The Count abuses his power to make the much younger man do his bidding. He controls Thomas through supernatural means but also through money. In that respect, he’s like Tommy Wiseau in his early relationship with Greg Sestero, but less creepy.
We have tremendous reverence for cinematic bogeymen and bogeywomen. We elevate actors who scare us to great heights but are less deferential towards actors who play scared instead of scary.
In that respect, Hoult is as responsible for the film’s success as Skarsgard. We see the world through his eyes. He’s an everyman confronted with a force beyond his imagination that wants to emasculate him, humiliate him, cuckold him, and steal his soulmate.
Nosferatu is a masterpiece of atmosphere and inference. You’d have to return to the original Star Wars trilogy and its larger-than-life villain to find a movie that got as much out of sinister heavy breathing as Nosferatu does. We don’t need to see him do anything violent or crazed; just knowing that he exists is terrifying enough.
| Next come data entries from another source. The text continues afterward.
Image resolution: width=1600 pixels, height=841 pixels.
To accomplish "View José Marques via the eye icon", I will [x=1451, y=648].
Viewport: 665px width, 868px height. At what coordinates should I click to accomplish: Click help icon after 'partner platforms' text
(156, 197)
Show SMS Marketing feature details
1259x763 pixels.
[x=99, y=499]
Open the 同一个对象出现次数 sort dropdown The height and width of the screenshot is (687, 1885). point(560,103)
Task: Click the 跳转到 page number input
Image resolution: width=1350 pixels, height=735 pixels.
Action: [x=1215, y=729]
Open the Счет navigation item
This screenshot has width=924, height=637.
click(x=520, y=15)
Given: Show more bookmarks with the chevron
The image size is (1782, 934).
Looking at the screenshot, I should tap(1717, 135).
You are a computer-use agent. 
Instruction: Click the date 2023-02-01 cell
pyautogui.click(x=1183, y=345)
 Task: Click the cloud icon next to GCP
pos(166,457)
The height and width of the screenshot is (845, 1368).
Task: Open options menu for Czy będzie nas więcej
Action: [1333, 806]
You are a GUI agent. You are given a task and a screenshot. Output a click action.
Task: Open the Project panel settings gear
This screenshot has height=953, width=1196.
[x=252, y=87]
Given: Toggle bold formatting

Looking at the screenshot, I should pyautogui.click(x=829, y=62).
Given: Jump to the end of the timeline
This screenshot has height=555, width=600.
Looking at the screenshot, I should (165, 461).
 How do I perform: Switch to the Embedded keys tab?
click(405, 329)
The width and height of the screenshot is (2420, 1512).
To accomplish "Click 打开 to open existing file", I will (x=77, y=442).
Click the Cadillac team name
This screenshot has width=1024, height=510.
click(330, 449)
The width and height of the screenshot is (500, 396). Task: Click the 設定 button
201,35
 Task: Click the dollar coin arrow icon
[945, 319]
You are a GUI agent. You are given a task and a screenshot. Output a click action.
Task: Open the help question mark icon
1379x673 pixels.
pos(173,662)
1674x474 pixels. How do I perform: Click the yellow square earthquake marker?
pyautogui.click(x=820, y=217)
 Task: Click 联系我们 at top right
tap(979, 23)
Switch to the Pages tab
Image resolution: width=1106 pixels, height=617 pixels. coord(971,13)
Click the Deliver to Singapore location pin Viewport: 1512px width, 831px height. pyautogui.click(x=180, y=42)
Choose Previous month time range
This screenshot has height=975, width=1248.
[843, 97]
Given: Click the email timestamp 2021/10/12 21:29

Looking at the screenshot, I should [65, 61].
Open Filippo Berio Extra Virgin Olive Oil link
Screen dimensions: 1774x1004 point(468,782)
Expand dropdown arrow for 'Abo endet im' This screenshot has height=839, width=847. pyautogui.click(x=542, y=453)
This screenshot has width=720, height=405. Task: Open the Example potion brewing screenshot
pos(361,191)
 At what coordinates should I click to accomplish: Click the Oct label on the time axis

The title character may be repulsive and have a creepy connection to rats spreading the Bubonic Plague. Yet, Depp’s haunted, cursed beauty is irrevocably drawn to him because that attraction has nothing to do with looks or charm or personality and everything to do with his supernatural powers.
Depp has the big eyes and expressive face of a silent screen siren. Her performance is pitched at a level of frenzied sexual hysteria. Nosferatu is sexual in a way that’s sometimes downright stomach-churning.
Nosferatu is to Murnau’s original what Bram Stoker’s Dracula was to the Universal classic that catapulted Bela Lugosi to stardom: a sensual, seductive, and deeply unnerving new take on classic material from an auteur working at the apex of their abilities.
Four and a half star out of five
Great review. Can't wait to check this out. Also, this bit -
"The Count abuses his power to make the much younger man do his bidding. He controls Thomas through supernatural means but also through money. In that respect, he’s like Tommy Wiseau in his early relationship with Greg Sestero, but less creepy."
- Gets funnier the more I think about it to the point that it started to feel like it was an intrusive brain worm. I had to sequester myself briefly so that my wife and kids didn't think i had lost my mind in a Joker-esque fashion due to the random uncontrollable giggling. I would briefly get a grip, then remember that commercial Wiseau made to get his SAG card, and my mind would be like, "In an act of sympathetic magik, not unlike Gull in 'From Hell', the vampire Wiseau cements control over Greg Sestero" and lose it again.
The vampire should correctly be referred to as "Nosferatu's monster".